§ Text section:
The waste industry could become an unlikely pioneer in powering Australia’s post-COVID-19 economic recovery, but it demands a concerted pivot by policymakers towards viewing the sector in a new light, Kar Mei Tang writes.
A circular economy can be defined as the gradual decoupling of economic activity from the consumption of finite resources, and designing waste out of the system. In a circular economy, producers and users of goods and energy are mindful of driving down their energy and waste footprint, and maximising the productive life of what they use.
In 2014, the World Economic Forum estimated that the cost savings from adopting a circular economy would be over a trillion dollars per year by 2025 globally. For Australia, a recent study estimated that if the country’s food, transport and built environment sectors alone were to transition to a circular economy through several key initiatives, this could grow the economy by $25 billion by 2025, and $210 billion by 2048, generating 17,000 jobs along the way.
While recent policy attention has been focused on energy and water security, the waste sector cannot be ignored. The waste industry provides an essential service, and has an economic profile similar to that of other utilities: supply of and demand for its services are largely steady, and virtually every sector and household relies on it. The sector employs 34,000 people directly throughout Australia — more than the water and gas industries combined.
Remarkably, there is now an opportunity to unlock the significant potential in the waste and resource recovery sector to contribute to Australia’s post-COVID-19 recovery. This is thanks to the three crucial factors coming together.

§ Provided data:

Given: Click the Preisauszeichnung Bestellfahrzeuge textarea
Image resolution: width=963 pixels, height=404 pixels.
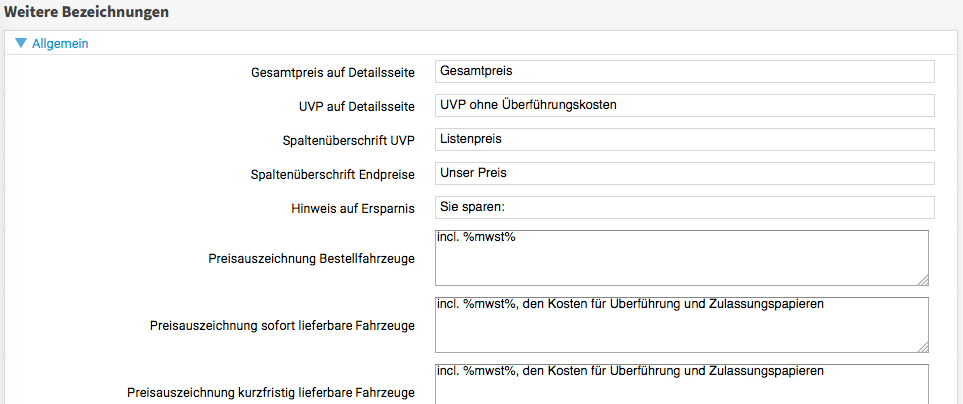Looking at the screenshot, I should pyautogui.click(x=680, y=258).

§ Questions on the material:
A - Translate this sentence from the waste industry text into Spanish: "The sector employs 34,000 people directly throughout Australia — more than the water and gas industries combined."
B - Copy everything in the waste industry text above from "The waste industry could" down to "what they use.".

§ Task results:
A - El sector emplea directamente a 34.000 personas en toda Australia, más que las industrias del agua y del gas juntas.

B -
The waste industry could become an unlikely pioneer in powering Australia’s post-COVID-19 economic recovery, but it demands a concerted pivot by policymakers towards viewing the sector in a new light, Kar Mei Tang writes.
A circular economy can be defined as the gradual decoupling of economic activity from the consumption of finite resources, and designing waste out of the system. In a circular economy, producers and users of goods and energy are mindful of driving down their energy and waste footprint, and maximising the productive life of what they use.